Friday, December 27, 2024

A Journey from Hatred to Healing


Racism is something I’ve come to hate with every fiber of my being—but I didn’t always feel this way. I grew up a racist. Ironically, my racism was fueled by the hate I experienced as a Hispanic child. Both white kids and black kids targeted me, and I couldn’t understand why. The more I was bullied, the more hatred festered in my heart.

Growing up in Florida, my family worked hard—relentlessly hard. My dad was a foreman at an orange processing plant, and after school, my siblings and I would pick oranges alongside him. Before school, after school, weekends—it was constant.

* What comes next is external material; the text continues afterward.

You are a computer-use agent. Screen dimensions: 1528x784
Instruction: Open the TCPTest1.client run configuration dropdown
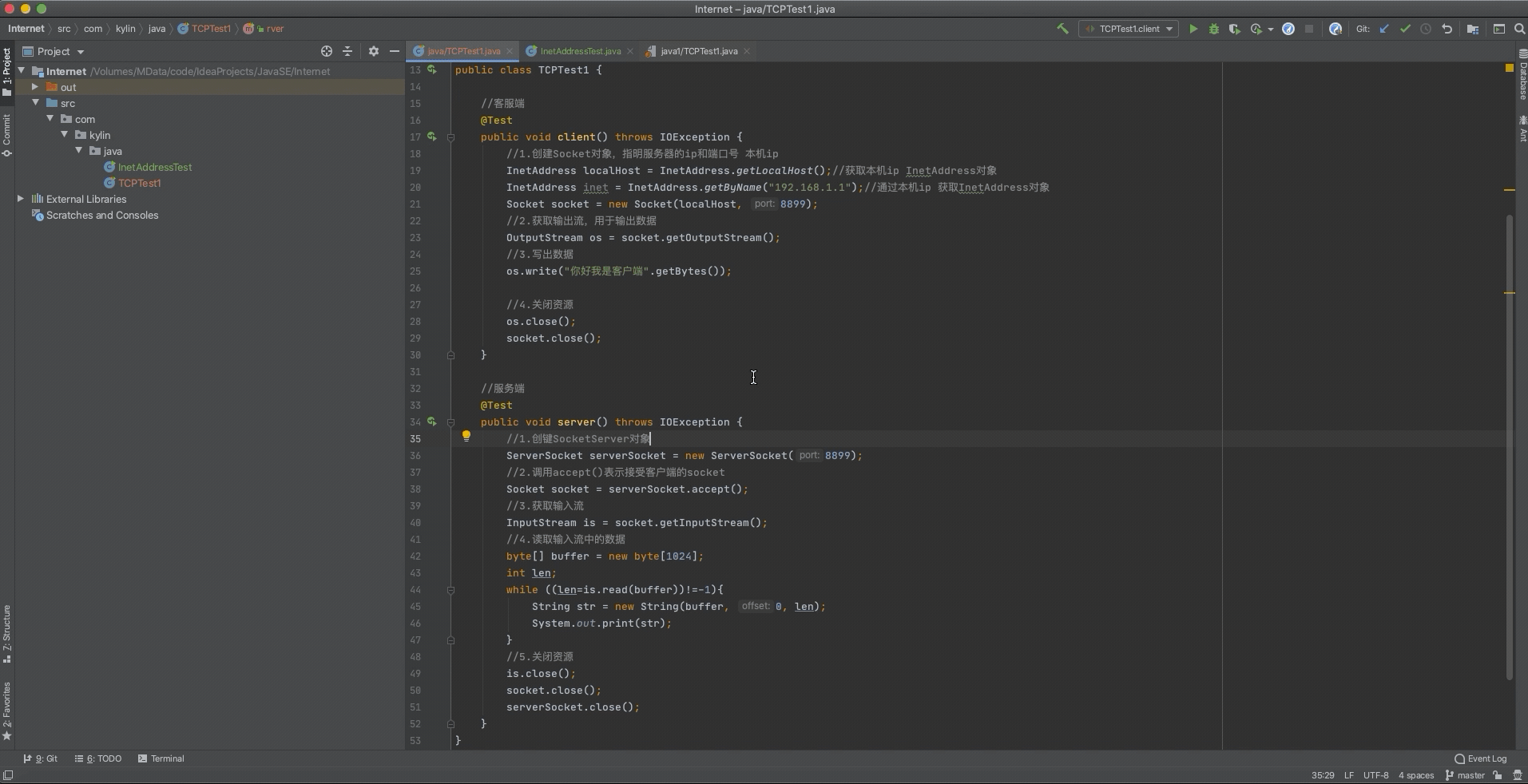pos(1128,29)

I’ll never forget moments of cruelty. In first grade, a boy named Billy tripped me and tried to hit me with a rock, but my friend Johnny intervened just in time. Another time, I defended my sister from a group of kids by swinging my belt buckle until teachers broke it up. These kinds of experiences were routine, and over time, they turned me into someone I didn’t like.

When we moved back to Texas, I lashed out. On my first day of school, I beat up a white boy named Tony for no reason other than anger. I’ll never forget what he said—it forced me to look at myself. I realized I was becoming like those who had mistreated me, and I hated it.

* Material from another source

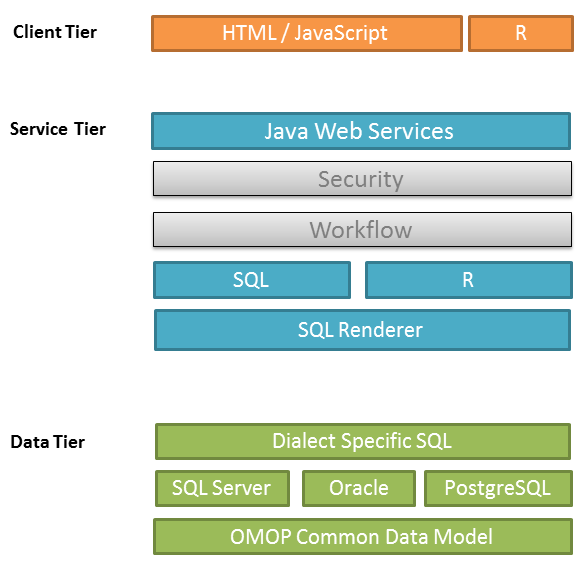Select the SQL Renderer block
584x565 pixels.
[x=362, y=330]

So, I made a choice: I stopped. It wasn’t easy, but I made a conscious effort to change. Slowly, I began to spend time with people of all races, and I saw the good in them. My sense of humor helped break barriers, but I still carried bad habits and bitterness deep down.

Everything changed when I got saved. At 13, I started working full-time at an officers’ club for the Confederate Air Force. There, I met people from all over the world—veterans, civilians, even a survivor of the Hiroshima bombing who became a close friend. These relationships opened my eyes to the value and dignity of every human being.

But it wasn’t until I encountered the love of God that I truly found freedom. His love gave me a purpose: to share the gospel with anyone willing to call on Jesus for salvation.

Even now, remnants of my past creep up. Sometimes I say something thoughtless, and my son will point out that it sounds borderline racist. Those moments humble me, and I seek forgiveness from my family and God.

Racism has an ugly history, not just in my life but in the world. I’ve read about the horrors of medical experiments performed on enslaved black women, who were treated as nothing more than property. These atrocities are a stain on humanity, just as the Holocaust was. And while racism has touched every group, the suffering of black women in particular during the 1800s is something history cannot erase.

When we talk about who built this country, it’s fair to acknowledge the role of slaves. Their labor was foundational. Yet, no matter our background, we all share a common humanity.

Hatred divides; love unites. I’m grateful God’s love triumphed over the hate in my heart. My prayer is that we continue to learn, grow, and love one another as God loves us.